#### Required work:
Copy out all of the data exactly as it appears.
---
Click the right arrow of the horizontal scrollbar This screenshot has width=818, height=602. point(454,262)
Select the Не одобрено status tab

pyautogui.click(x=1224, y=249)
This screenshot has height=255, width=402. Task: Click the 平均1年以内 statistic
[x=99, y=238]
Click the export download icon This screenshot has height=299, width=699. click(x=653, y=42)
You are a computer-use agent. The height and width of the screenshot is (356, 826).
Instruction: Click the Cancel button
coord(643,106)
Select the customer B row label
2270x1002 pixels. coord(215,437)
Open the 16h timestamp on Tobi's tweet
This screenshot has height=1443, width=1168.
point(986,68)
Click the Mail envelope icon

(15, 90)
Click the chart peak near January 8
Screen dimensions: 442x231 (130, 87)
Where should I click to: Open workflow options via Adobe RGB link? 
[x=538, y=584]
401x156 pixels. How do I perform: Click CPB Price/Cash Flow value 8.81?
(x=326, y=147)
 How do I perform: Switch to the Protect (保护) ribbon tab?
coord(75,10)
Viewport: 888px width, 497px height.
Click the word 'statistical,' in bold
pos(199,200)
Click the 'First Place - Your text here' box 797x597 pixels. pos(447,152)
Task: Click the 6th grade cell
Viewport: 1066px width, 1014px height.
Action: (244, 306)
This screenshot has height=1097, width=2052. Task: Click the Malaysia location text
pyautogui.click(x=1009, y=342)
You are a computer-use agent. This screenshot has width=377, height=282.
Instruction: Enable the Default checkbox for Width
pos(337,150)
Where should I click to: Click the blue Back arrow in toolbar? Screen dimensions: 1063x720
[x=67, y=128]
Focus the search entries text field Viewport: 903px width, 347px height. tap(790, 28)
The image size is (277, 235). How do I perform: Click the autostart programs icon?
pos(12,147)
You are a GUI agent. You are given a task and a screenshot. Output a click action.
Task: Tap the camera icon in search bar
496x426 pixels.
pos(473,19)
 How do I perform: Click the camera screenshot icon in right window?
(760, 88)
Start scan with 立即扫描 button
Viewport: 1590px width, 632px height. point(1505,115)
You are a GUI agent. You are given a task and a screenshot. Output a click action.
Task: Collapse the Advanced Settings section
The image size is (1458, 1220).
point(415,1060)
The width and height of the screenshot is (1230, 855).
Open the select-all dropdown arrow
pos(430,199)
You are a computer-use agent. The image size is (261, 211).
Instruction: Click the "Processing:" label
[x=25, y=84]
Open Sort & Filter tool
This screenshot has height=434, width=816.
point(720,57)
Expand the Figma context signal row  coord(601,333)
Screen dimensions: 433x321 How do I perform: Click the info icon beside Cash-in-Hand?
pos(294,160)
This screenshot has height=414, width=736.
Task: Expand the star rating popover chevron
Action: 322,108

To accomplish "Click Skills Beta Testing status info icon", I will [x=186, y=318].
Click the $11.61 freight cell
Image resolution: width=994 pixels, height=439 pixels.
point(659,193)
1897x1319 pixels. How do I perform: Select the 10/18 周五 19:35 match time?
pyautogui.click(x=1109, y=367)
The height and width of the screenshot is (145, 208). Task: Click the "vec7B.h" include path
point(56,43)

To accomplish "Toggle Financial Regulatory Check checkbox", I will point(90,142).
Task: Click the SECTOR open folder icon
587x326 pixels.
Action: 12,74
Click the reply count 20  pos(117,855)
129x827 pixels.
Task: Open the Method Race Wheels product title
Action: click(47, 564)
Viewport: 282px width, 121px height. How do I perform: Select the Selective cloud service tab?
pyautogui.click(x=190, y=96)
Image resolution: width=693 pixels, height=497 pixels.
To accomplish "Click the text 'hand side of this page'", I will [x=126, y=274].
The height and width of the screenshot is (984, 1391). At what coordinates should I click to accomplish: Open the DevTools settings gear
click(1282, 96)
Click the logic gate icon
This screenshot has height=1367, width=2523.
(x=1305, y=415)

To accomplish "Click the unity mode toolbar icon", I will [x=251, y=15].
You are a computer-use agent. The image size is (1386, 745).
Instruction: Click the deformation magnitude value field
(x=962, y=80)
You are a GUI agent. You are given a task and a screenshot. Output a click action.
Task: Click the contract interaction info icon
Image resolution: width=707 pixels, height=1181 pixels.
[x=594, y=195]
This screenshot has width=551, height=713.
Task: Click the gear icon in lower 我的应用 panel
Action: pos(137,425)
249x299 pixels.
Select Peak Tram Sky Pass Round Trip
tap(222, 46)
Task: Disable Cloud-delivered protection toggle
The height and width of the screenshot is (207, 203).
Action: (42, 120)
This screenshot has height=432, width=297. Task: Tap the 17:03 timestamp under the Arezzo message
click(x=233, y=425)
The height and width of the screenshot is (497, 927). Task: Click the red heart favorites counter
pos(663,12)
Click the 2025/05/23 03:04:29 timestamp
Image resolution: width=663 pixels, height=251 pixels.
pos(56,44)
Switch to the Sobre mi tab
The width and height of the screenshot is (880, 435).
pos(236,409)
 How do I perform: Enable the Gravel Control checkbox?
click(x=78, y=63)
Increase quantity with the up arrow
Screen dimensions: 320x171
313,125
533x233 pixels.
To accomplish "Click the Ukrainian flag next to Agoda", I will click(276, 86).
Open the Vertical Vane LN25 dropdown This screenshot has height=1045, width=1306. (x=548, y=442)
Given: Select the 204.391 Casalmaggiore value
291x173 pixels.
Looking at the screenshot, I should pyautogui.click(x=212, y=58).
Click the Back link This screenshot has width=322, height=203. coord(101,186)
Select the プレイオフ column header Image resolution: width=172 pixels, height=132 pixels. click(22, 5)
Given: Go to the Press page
---
#### Reply to the task:
Click the right arrow of the horizontal scrollbar This screenshot has width=818, height=602. point(454,262)
Select the Не одобрено status tab

pyautogui.click(x=1224, y=249)
This screenshot has height=255, width=402. Task: Click the 平均1年以内 statistic
[x=99, y=238]
Click the export download icon This screenshot has height=299, width=699. click(x=653, y=42)
You are a computer-use agent. The height and width of the screenshot is (356, 826).
Instruction: Click the Cancel button
coord(643,106)
Select the customer B row label
2270x1002 pixels. coord(215,437)
Open the 16h timestamp on Tobi's tweet
This screenshot has height=1443, width=1168.
point(986,68)
Click the Mail envelope icon

(15, 90)
Click the chart peak near January 8
Screen dimensions: 442x231 (130, 87)
Where should I click to: Open workflow options via Adobe RGB link? 
[x=538, y=584]
401x156 pixels. How do I perform: Click CPB Price/Cash Flow value 8.81?
(x=326, y=147)
 How do I perform: Switch to the Protect (保护) ribbon tab?
coord(75,10)
Viewport: 888px width, 497px height.
Click the word 'statistical,' in bold
pos(199,200)
Click the 'First Place - Your text here' box 797x597 pixels. pos(447,152)
Task: Click the 6th grade cell
Viewport: 1066px width, 1014px height.
Action: (244, 306)
This screenshot has height=1097, width=2052. Task: Click the Malaysia location text
pyautogui.click(x=1009, y=342)
You are a computer-use agent. This screenshot has width=377, height=282.
Instruction: Enable the Default checkbox for Width
pos(337,150)
Where should I click to: Click the blue Back arrow in toolbar? Screen dimensions: 1063x720
[x=67, y=128]
Focus the search entries text field Viewport: 903px width, 347px height. tap(790, 28)
The image size is (277, 235). How do I perform: Click the autostart programs icon?
pos(12,147)
You are a GUI agent. You are given a task and a screenshot. Output a click action.
Task: Tap the camera icon in search bar
496x426 pixels.
pos(473,19)
 How do I perform: Click the camera screenshot icon in right window?
(760, 88)
Start scan with 立即扫描 button
Viewport: 1590px width, 632px height. point(1505,115)
You are a GUI agent. You are given a task and a screenshot. Output a click action.
Task: Collapse the Advanced Settings section
The image size is (1458, 1220).
point(415,1060)
The width and height of the screenshot is (1230, 855).
Open the select-all dropdown arrow
pos(430,199)
You are a computer-use agent. The image size is (261, 211).
Instruction: Click the "Processing:" label
[x=25, y=84]
Open Sort & Filter tool
This screenshot has height=434, width=816.
point(720,57)
Expand the Figma context signal row  coord(601,333)
Screen dimensions: 433x321 How do I perform: Click the info icon beside Cash-in-Hand?
pos(294,160)
This screenshot has height=414, width=736.
Task: Expand the star rating popover chevron
Action: 322,108

To accomplish "Click Skills Beta Testing status info icon", I will [x=186, y=318].
Click the $11.61 freight cell
Image resolution: width=994 pixels, height=439 pixels.
point(659,193)
1897x1319 pixels. How do I perform: Select the 10/18 周五 19:35 match time?
pyautogui.click(x=1109, y=367)
The height and width of the screenshot is (145, 208). Task: Click the "vec7B.h" include path
point(56,43)

To accomplish "Toggle Financial Regulatory Check checkbox", I will point(90,142).
Task: Click the SECTOR open folder icon
587x326 pixels.
Action: 12,74
Click the reply count 20  pos(117,855)
129x827 pixels.
Task: Open the Method Race Wheels product title
Action: click(47, 564)
Viewport: 282px width, 121px height. How do I perform: Select the Selective cloud service tab?
pyautogui.click(x=190, y=96)
Image resolution: width=693 pixels, height=497 pixels.
To accomplish "Click the text 'hand side of this page'", I will [x=126, y=274].
The height and width of the screenshot is (984, 1391). At what coordinates should I click to accomplish: Open the DevTools settings gear
click(1282, 96)
Click the logic gate icon
This screenshot has height=1367, width=2523.
(x=1305, y=415)

To accomplish "Click the unity mode toolbar icon", I will [x=251, y=15].
You are a computer-use agent. The image size is (1386, 745).
Instruction: Click the deformation magnitude value field
(x=962, y=80)
You are a GUI agent. You are given a task and a screenshot. Output a click action.
Task: Click the contract interaction info icon
Image resolution: width=707 pixels, height=1181 pixels.
[x=594, y=195]
This screenshot has width=551, height=713.
Task: Click the gear icon in lower 我的应用 panel
Action: pos(137,425)
249x299 pixels.
Select Peak Tram Sky Pass Round Trip
tap(222, 46)
Task: Disable Cloud-delivered protection toggle
The height and width of the screenshot is (207, 203).
Action: (42, 120)
This screenshot has height=432, width=297. Task: Tap the 17:03 timestamp under the Arezzo message
click(x=233, y=425)
The height and width of the screenshot is (497, 927). Task: Click the red heart favorites counter
pos(663,12)
Click the 2025/05/23 03:04:29 timestamp
Image resolution: width=663 pixels, height=251 pixels.
pos(56,44)
Switch to the Sobre mi tab
The width and height of the screenshot is (880, 435).
pos(236,409)
 How do I perform: Enable the Gravel Control checkbox?
click(x=78, y=63)
Increase quantity with the up arrow
Screen dimensions: 320x171
313,125
533x233 pixels.
To accomplish "Click the Ukrainian flag next to Agoda", I will click(276, 86).
Open the Vertical Vane LN25 dropdown This screenshot has height=1045, width=1306. (x=548, y=442)
Given: Select the 204.391 Casalmaggiore value
291x173 pixels.
Looking at the screenshot, I should pyautogui.click(x=212, y=58).
Click the Back link This screenshot has width=322, height=203. coord(101,186)
Select the プレイオフ column header Image resolution: width=172 pixels, height=132 pixels. click(22, 5)
Given: Go to the Press page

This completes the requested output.